Una vez abajo, Brunetti entró en el despacho en el que trabajaban los tres hombres uniformados de gris de la Guardia di Finanza. Estaban sentados a una larga mesa cubierta de carpetas y papeles. En la mesa había dos calculadoras de bolsillo y un ordenador portátil, y delante de cada uno de estos aparatos estaba sentado un funcionario. Como concesión al calor, se habían quitado la chaqueta de lana, pero aún llevaban la corbata.
El que estaba delante del ordenador levantó la cabeza al entrar Brunetti, miró un momento por encima de las gafas y siguió tecleando. Miró la pantalla, consultó uno de los papeles que tenía al lado del teclado, pulsó varias teclas y volvió a mirar la pantalla. Tomó la hoja de encima del montón que tenía a la derecha del ordenador, la pasó a la izquierda de cara abajo y empezó a leer números de la hoja siguiente.
—¿Quién está al mando? —preguntó Brunetti.
Un hombre bajito y pelirrojo levantó la mirada de una de las dos calculadoras y dijo:
—Un servidor. ¿El comisario Brunetti?
—El mismo —respondió Brunetti acercándose al hombre con la mano extendida.

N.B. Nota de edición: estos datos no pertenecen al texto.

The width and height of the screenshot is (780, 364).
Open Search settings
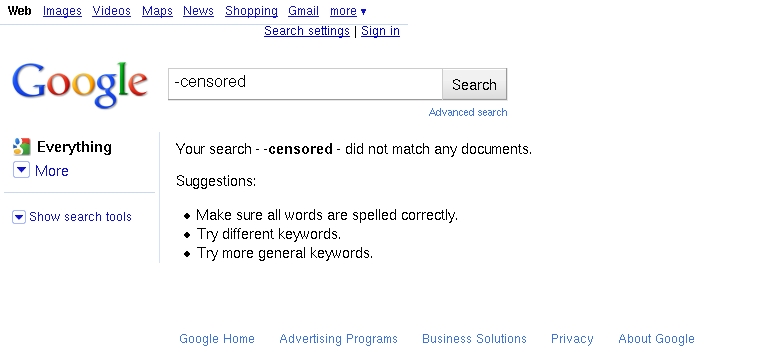tap(307, 31)
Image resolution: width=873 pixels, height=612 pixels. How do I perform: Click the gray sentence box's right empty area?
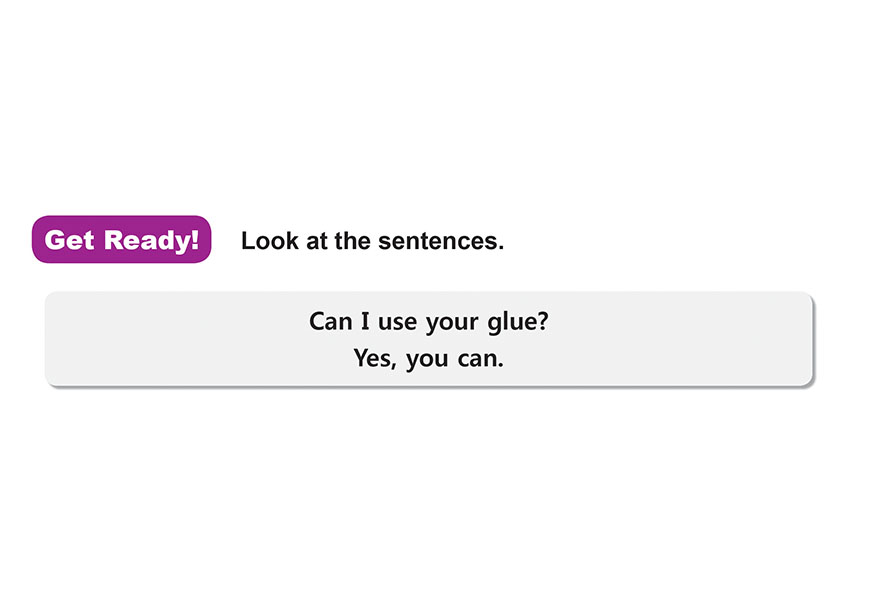690,340
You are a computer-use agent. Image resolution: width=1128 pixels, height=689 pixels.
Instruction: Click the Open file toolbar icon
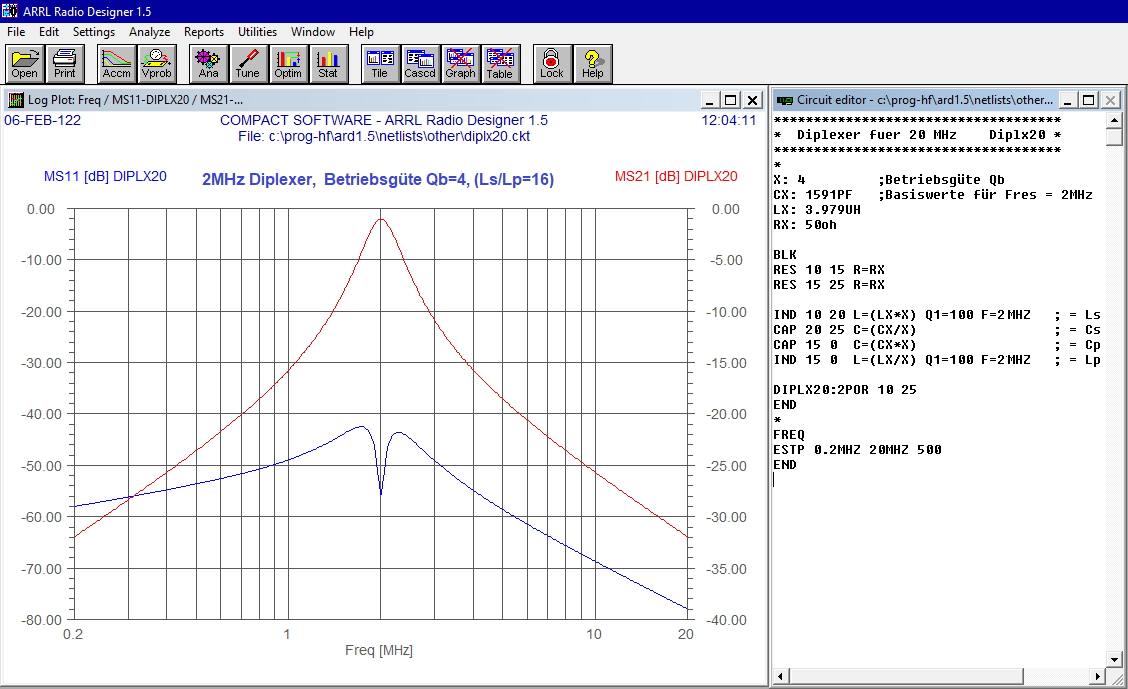25,63
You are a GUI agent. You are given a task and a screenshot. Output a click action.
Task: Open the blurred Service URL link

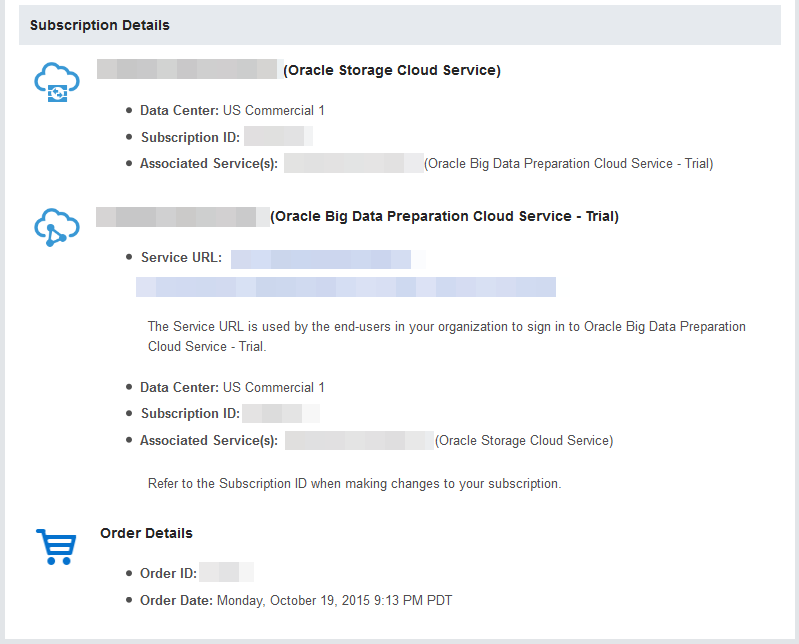[x=320, y=259]

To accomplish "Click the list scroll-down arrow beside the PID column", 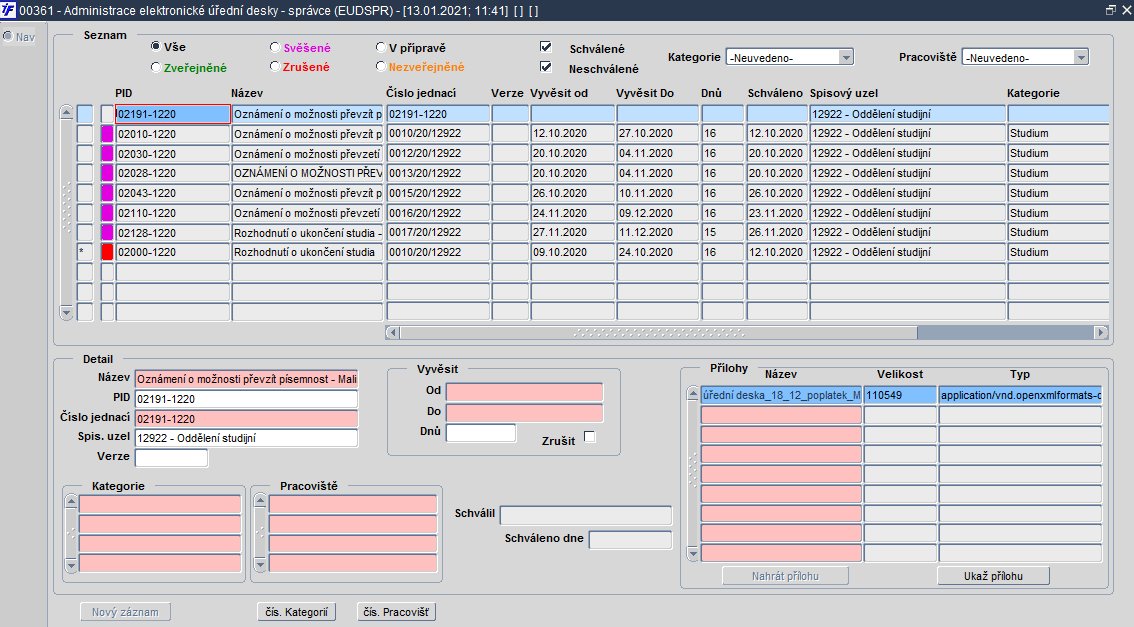I will coord(66,313).
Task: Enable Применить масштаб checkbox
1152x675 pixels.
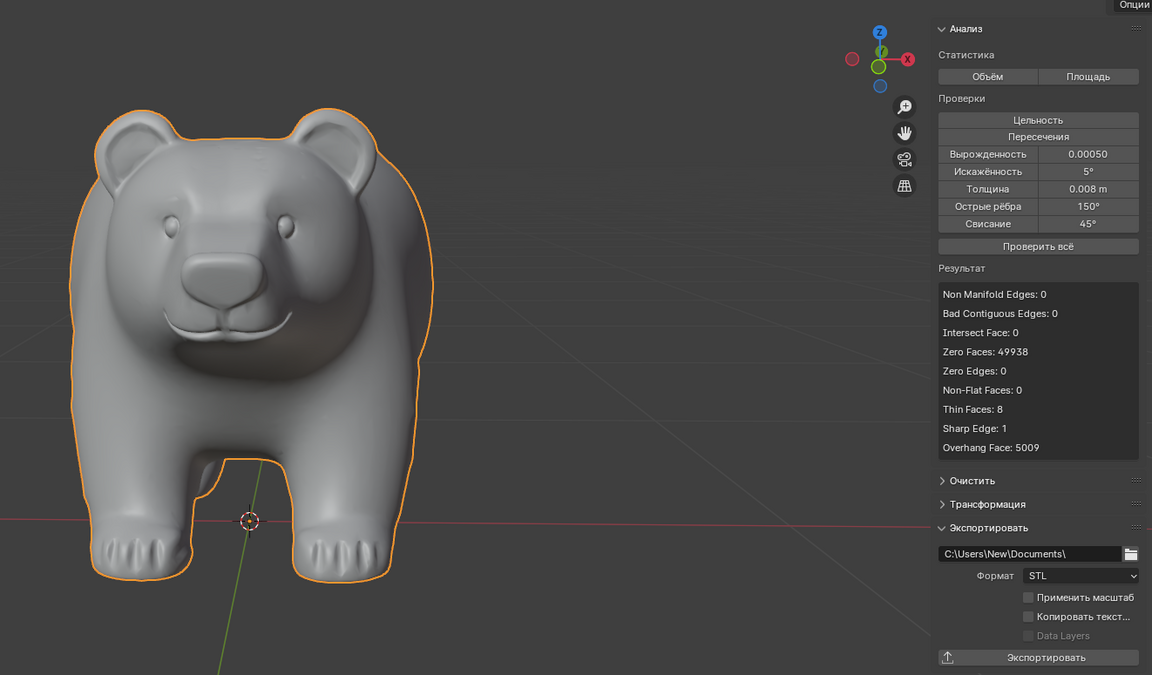Action: tap(1028, 597)
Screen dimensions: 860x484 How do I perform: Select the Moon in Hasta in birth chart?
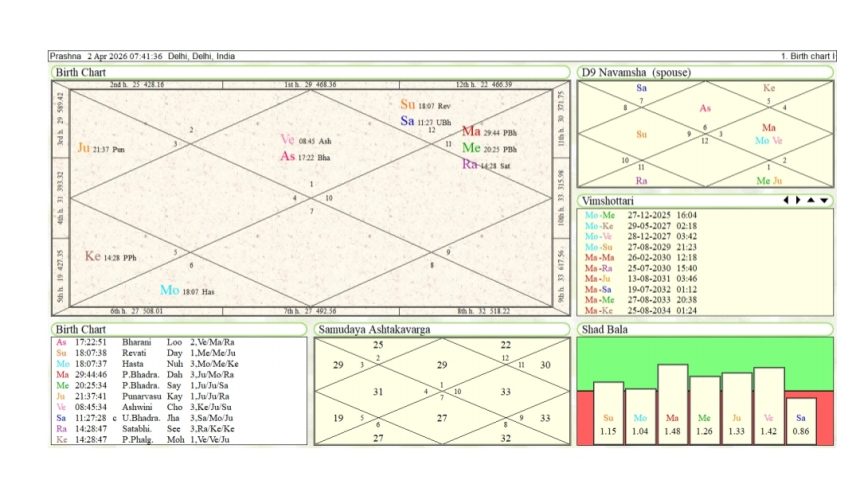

—Capitán De Luca. —Y, en tono más familiar, mientras le estrechaba la mano, agregó—: Beniamino. —Agitó la mano sobre los papeles—. ¿Quería usted saber quién se encargaba de todo esto en el banco?
—Sí.
—En este momento, parece que lo llevaba todo un tal Mascari. Su clave figura en todas las transacciones y en muchos de los documentos que tenemos aquí se ve lo que parecen sus iniciales.
—¿Podría ser una falsificación?
—¿Qué quiere decir, comisario?
—Si alguien ha podido modificar esos documentos para dar la impresión de que los manejaba Mascari.
De Luca reflexionó un rato y respondió:
—Creo que sí. Si esa persona dispuso de un día o dos, pudo hacerlo. —Permaneció abstraído, como si estuviera planteándose mentalmente una fórmula algebraica—. Sí; pudo hacerlo cualquiera que conociera sus claves.
—En un banco, ¿en qué medida son secretos esos códigos de acceso?
—Yo diría que de secretos no tienen nada. Siempre hay empleados que tienen que consultar las cuentas de otros, y han de utilizar su código. Yo diría que eso sería muy fácil.